Project
NJVid is a project funded by a grant from the Institute of Museum and Library Services comprising a statewide digital video portal and central storage repository. It provides a common online platform for presenting, accessing, hosting and archiving institutions’ licensed and locally-produced videos that educate and enlighten viewers in support of online teaching and learning. NJVid accommodates three overall collections of videos: locally-owned videos that can be viewed and shared by all, commercially-licensed videos, and noncommercial videos to which institutions provide members-only access. The first of these collections, known as the NJVid Commons, debuted in late 2008 as work concluded on the first year of development.
Collaborators are currently completing the second of three years of development on NJVid. During the past year, they have focused on creating hardware, software, and access management infrastructure and formed a community of licensees in support of sub-collections of commercially-licensed videos. The project’s developers envision NJVid’s online video portal and central storage repository will reduce the need to acquire hard copies of video titles from commercial video vendors. Doing so will diminish physical video redundancy among Media Centers across the state. This in turn will shorten acquisition time periods, increase access possibilities for end-users, and decrease staff workload and overall institutional expenditures.
New Jersey’s Virtual Academic Library Environment (VALE) is a consortium partner on the project. VALE membership elected the Films Media Group (FMG) video collection to be NJVid’s premiere commercial video collection. FMG is a leading distributor of professionally produced educational video. VALE and FMG negotiated a reduced consortium licensing price structure for FMG’s video titles. By selecting the popular FMG as the initial commercial video collection, NJVid’s collaborators identified eight institutions eager to participate in a trial period in early October. These institutions will be granted access to 25 commonly-licensed FMG titles to sample and evaluate in exchange for submitting constructive feedback about the collection’s efficacy. Following the evaluation, the FMG collection will officially debut, and NJVid will acquire additional FMG titles to host and accept new licensees. Commercial video collections for BioMedia Associates and Ambrose Video, among others, will debut thereafter.

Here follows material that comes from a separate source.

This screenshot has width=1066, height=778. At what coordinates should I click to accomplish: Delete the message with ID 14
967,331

A key stepping stone to launching NJVid’s commercial videos collection is establishing an access management service that authenticates and authorizes end-users within a statewide “community of trust”. NJEDge.Net, New Jersey’s Internet2 networking consortium, has developed a statewide federated access management system that enables institutions to use their local authentication and authorization mechanisms, or participate in a Statewide Directory system, to permit access to their licensed videos. NJEDge.Net facilitates access management via open source Shibboleth software. Typically a participating institution sets up a Shibboleth Identity Provider locally and points it to its LDAP or Active Directory. Then it sends the eduPersonScopedAffiliation attribute from its Identity Provider to the Shibboleth Service Provider at NJEDge.Net.

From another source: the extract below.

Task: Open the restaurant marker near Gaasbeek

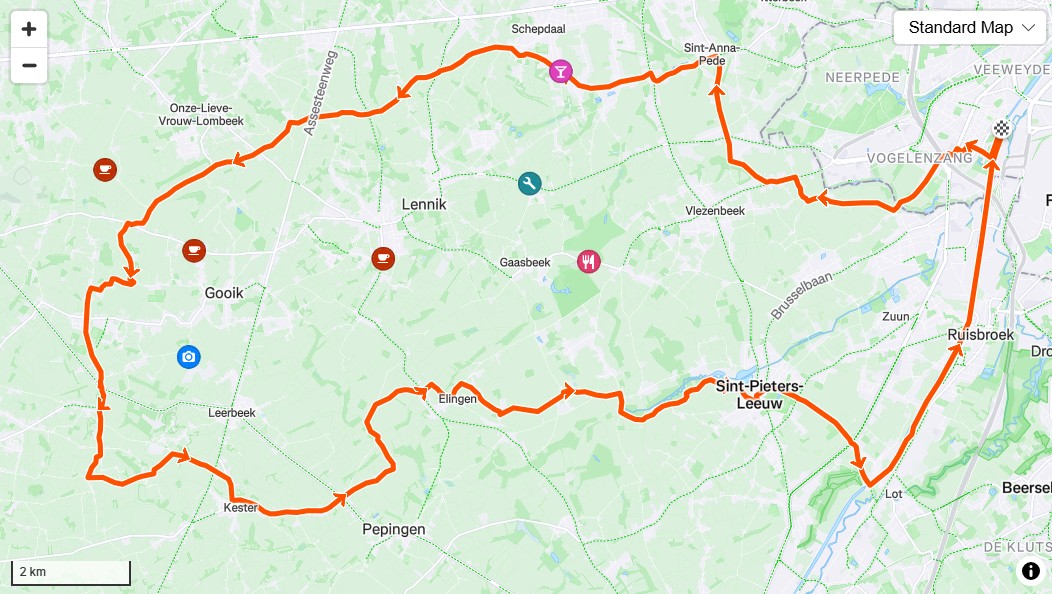Action: [588, 261]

Beginning in December, 2009, users will be able to associate custom start and end points and textual notations to videos, known as annotations. They will also be able to create playlists of annotations. Users will use an annotation tool developed by Web programmers at Rutgers, the State University of New Jersey, to do so. The annotation tool is modeled in part on similar features offered by commercial video vendor Web sites, such as FMG. NJVid’s annotation tool will allow institutions to replicate in NJVid pre-existing learning objects already created elsewhere and add new ones.
In addition to annotations, institutions will also be able to create video portals within their Web site displaying collections of their choosing. For example, institutions will be able to create partner portals to the main NJVid video portal for specific academic departments displaying only videos pertinent to the department. These portals can be added to the department’s webpage so that students will not have to exit the institution’s native Web environment.
Following the debut of the FMG collection, NJVid’s developers will address remaining issues relevant to the third and final NJVid collection – Learning on Demand. This collection includes locally-produced videos of a temporal nature that necessitate self-uploading by staff and faculty. Development on Learning on Demand is scheduled for the third and final year of the grant.